**Ejercicio propuesto 1**
Imprime sin cambios el fragmento del texto sobre la noche intrascendente que empieza en "La leve resequedad" y termina en "un drama cósmico?".
**Ejercicio propuesto 2**
Escribe lo que sigue al texto sobre la noche intrascendente, a partir de su última oración.

**Texto para leer**
------------------------------------------------------------------------
Tenía que llegar una noche intrascendente como
ésta para volver a redactar un texto. La hipocresía de no considerar al resto
de las noches de mi vida igual de irrelevantes es brutal; sin embargo hay veces
que tengo que forzar el comienzo de un párrafo para poder tomar inercia
suficiente para desparramarme por completo en una hoja de papel virtual. Qué
asco de oración, por cierto.
La leve resequedad emocional que siento de
momento se encuentra por demás justificada. Las excusas son innumerables y
todas retoman una vez más los viejos discursos que condenan el estado actual de
una sociedad dormida, perdida y enferma.
Pareciera incluso que nos jactamos, cual tren a
la deriva, de un extraño sentido de heroísmo trágico en el cuál la estética y
violenta escena de nuestro descarrilamiento es una obra de arte que exalta la
vacuidad del brutal Universo. ¿Hay acaso mayor auto-indulgencia que el pensarse
protagonista de un drama cósmico?
------------------------------------------------------------------------
**Datos registrados**
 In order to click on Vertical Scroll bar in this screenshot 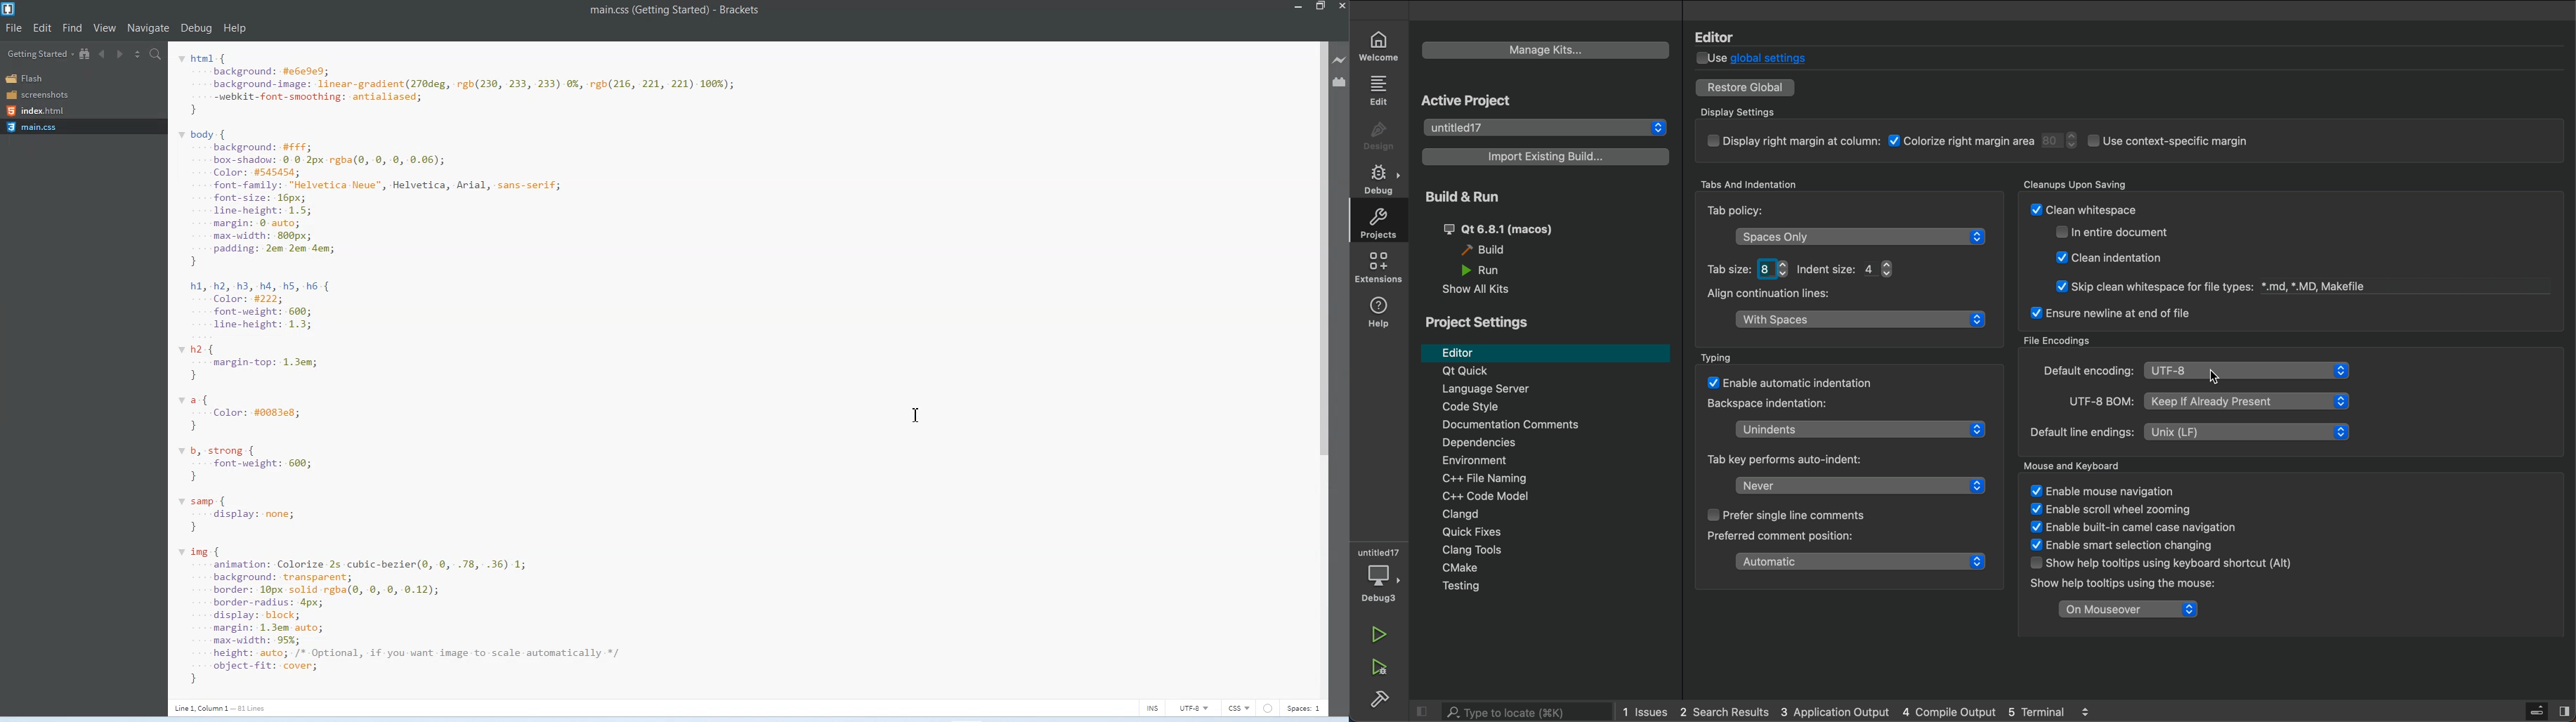, I will do `click(1318, 369)`.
------------------------------------------------------------------------
**Respuesta del ejercicio 1**
La leve resequedad emocional que siento de
momento se encuentra por demás justificada. Las excusas son innumerables y
todas retoman una vez más los viejos discursos que condenan el estado actual de
una sociedad dormida, perdida y enferma.
Pareciera incluso que nos jactamos, cual tren a
la deriva, de un extraño sentido de heroísmo trágico en el cuál la estética y
violenta escena de nuestro descarrilamiento es una obra de arte que exalta la
vacuidad del brutal Universo. ¿Hay acaso mayor auto-indulgencia que el pensarse
protagonista de un drama cósmico?

**Respuesta del ejercicio 2**
Las memorias nos engañan cómo un sexto sentido
mal calibrado. De repente, cuando la oscuridad es absoluta, nos damos cuenta
que la noche nos gusta ya que nos permite olvidar momentáneamente la inercia de
una existencia que no comprendemos y que pretendemos ignorar. Que deseamos
desesperadamente ignorar.
Uno que otro golpe de cotidianidad nos recuerda
que la angustia ante la existencia es permanente; sin embargo son pocos los que
le reconocen a ese padecer su sentido eterno, su dimensión colectiva y su
importancia trascendental.
Despiertos en un sueño. Aletargados en el más
activo de los dormitares. Cansados y extenuados del no-existir. Nuestros ídolos
son más absurdos que cualquier becerro de oro. Buscamos el consuelo del café
cada mañana, justificamos nuestra adicción a ese elixir de la productividad. Le
rezamos y agradecemos el que nos permita funcionar en un mundo y en una rutina
que detestamos. Al finalizar del día añoramos el adormecer ese exceso de lucidez
automatizada que irónicamente nos mantiene con los ojos cerrados. Nos hundimos
entonces en toneladas de anestesia física, creativa y emocional. No nos permitimos
sentir y si nos detenemos es para precipitarnos a la auto-destrucción de nuestra
alma consciente.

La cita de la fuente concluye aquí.